-- PROVIDED TEXT --
Studio album by George Jones and Tammy Wynette
- Released: August 7, 1972
- Genre: Country
- Length: 27:24
- Label: Epic
- Producer: Billy Sherrill

George Jones and Tammy Wynette chronology
| We Go Together (1971) | Me and the First Lady (1972) | We Love to Sing About Jesus (1972) |

George Jones chronology
| George Jones (We Can Make It) (1972) | Me and the First Lady (1972) | We Love to Sing About Jesus (1972) |

Tammy Wynette chronology
| Bedtime Story (1972) | Me and the First Lady (1972) | My Man (1972) |

Singles from Me and the First Lady
- "The Ceremony" Released: June 19, 1972;

= Me and the First Lady =

Me and the First Lady is the second studio album by country music artists George Jones and Tammy Wynette, released on August 7, 1972, on the Epic Records label.

==Recording and composition==
The duets found on the early albums that Jones and Wynette recorded together feature songs that almost always celebrate the joys of domestic bliss and true love, something producer Billy Sherrill did purposefully to reflect the assumptions of their captivated audience. A good example of this is "The Ceremony", a song Sherrill co-wrote; the song, which mimics a wedding service, begins with a minister's preamble over a church organ and contains verses where George and Tammy renew their vows and profess their love for each other. It became a highlight of their live shows, with Bob Allen wryly noting in his book George Jones: The Saga of an American Singer: "When they sang "The Ceremony" onstage in places like Sioux City and Peoria, they enacted for the benefit of their fans an elaborate wedding ritual which, in reality, was quite unlike the quickie civil ceremony with which they'd actually sealed their nuptial bond." In 1996 Jones admitted in his autobiography, "It sounds cheesy now, but it was a show-stopper for two people whose divorce was often the subject of tabloid speculation. People went crazy when we did 'The Ceremony' live."

-- ACTIONS TO TAKE --
[1] Answer these questions from the Me and the First Lady article:
(a) Who produced the album?
(b) On what date was "The Ceremony" released as a single?
(c) Which album comes right after Me and the First Lady in the Tammy Wynette chronology?
[2] Proceed with the Me and the First Lady article, picking up after its final sentence.
The listing that comes after the Me and the First Lady article is not needed here.

Entries from a dataset:

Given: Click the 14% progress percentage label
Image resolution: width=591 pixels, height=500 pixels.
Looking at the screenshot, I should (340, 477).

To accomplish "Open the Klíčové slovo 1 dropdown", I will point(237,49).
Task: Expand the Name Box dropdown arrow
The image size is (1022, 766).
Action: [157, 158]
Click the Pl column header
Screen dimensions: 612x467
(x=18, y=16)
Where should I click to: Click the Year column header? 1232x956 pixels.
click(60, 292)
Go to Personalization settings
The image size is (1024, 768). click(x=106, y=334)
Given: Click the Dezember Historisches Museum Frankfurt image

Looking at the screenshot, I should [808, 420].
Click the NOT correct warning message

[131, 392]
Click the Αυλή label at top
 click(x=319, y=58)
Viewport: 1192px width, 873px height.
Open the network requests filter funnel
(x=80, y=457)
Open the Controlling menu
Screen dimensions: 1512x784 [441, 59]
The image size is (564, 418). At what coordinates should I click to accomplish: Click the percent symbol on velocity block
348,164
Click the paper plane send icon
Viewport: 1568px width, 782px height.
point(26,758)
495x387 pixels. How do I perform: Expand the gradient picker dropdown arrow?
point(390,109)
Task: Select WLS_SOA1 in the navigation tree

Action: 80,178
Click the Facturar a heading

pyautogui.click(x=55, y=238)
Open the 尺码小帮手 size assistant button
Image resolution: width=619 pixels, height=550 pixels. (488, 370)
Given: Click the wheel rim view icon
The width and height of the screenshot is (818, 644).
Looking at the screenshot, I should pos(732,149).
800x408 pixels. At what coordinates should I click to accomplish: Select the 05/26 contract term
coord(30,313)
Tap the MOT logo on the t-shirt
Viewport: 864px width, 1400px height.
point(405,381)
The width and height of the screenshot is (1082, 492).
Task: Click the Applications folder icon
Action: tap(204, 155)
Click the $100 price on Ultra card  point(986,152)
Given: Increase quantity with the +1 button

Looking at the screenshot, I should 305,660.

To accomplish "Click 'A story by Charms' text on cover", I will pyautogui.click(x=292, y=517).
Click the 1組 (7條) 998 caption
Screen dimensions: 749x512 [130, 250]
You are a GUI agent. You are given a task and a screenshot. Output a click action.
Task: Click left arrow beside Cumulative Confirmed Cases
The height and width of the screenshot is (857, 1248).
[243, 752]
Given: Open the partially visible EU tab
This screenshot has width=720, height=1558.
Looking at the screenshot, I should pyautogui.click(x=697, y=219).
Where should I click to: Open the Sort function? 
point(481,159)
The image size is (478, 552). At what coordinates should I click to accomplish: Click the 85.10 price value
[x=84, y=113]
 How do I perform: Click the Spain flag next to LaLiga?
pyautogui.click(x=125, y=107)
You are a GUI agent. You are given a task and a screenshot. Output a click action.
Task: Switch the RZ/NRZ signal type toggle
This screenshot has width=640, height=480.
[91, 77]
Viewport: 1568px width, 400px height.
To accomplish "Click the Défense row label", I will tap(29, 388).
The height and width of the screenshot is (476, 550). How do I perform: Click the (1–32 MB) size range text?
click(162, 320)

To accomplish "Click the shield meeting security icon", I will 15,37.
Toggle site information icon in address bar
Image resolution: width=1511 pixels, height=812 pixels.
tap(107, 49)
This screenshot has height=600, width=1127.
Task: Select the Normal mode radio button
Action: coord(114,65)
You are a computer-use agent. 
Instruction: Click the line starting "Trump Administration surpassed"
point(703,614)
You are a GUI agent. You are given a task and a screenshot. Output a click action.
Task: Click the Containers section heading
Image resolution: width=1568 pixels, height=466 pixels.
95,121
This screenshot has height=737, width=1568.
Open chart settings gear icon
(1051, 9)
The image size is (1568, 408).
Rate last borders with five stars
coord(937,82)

-- RESPONSES PER TASK --
[1]
(a) Billy Sherrill
(b) June 19, 1972
(c) My Man (1972)

[2]
As if mirroring their doomed marriage, a couple of the songs on Me and the First Lady hint at the cracks that had already appeared in the relationship of country music's first couple: "A Lovely Place To Cry" (co-written by Wynette with Earl Montgomery) and "The Great Divide" both contemplate fading love and the possibility of divorce.

==Reception==
Jones biographer Bob Allen has a dim view of the album, comparing the "syrupy" songs to "two-and-a-half-minute-long musical Cliff's Notes to Harlequin novels."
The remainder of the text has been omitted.